→ YOUR TASK: An exact transcript of all the records is required, with nothing left out.

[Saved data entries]
Content starts

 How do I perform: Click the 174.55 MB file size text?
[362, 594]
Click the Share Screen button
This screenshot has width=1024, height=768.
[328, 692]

Content ends

→ WRITTEN SOLUTION:
 How do I perform: Click the 174.55 MB file size text?
[362, 594]
Click the Share Screen button
This screenshot has width=1024, height=768.
[328, 692]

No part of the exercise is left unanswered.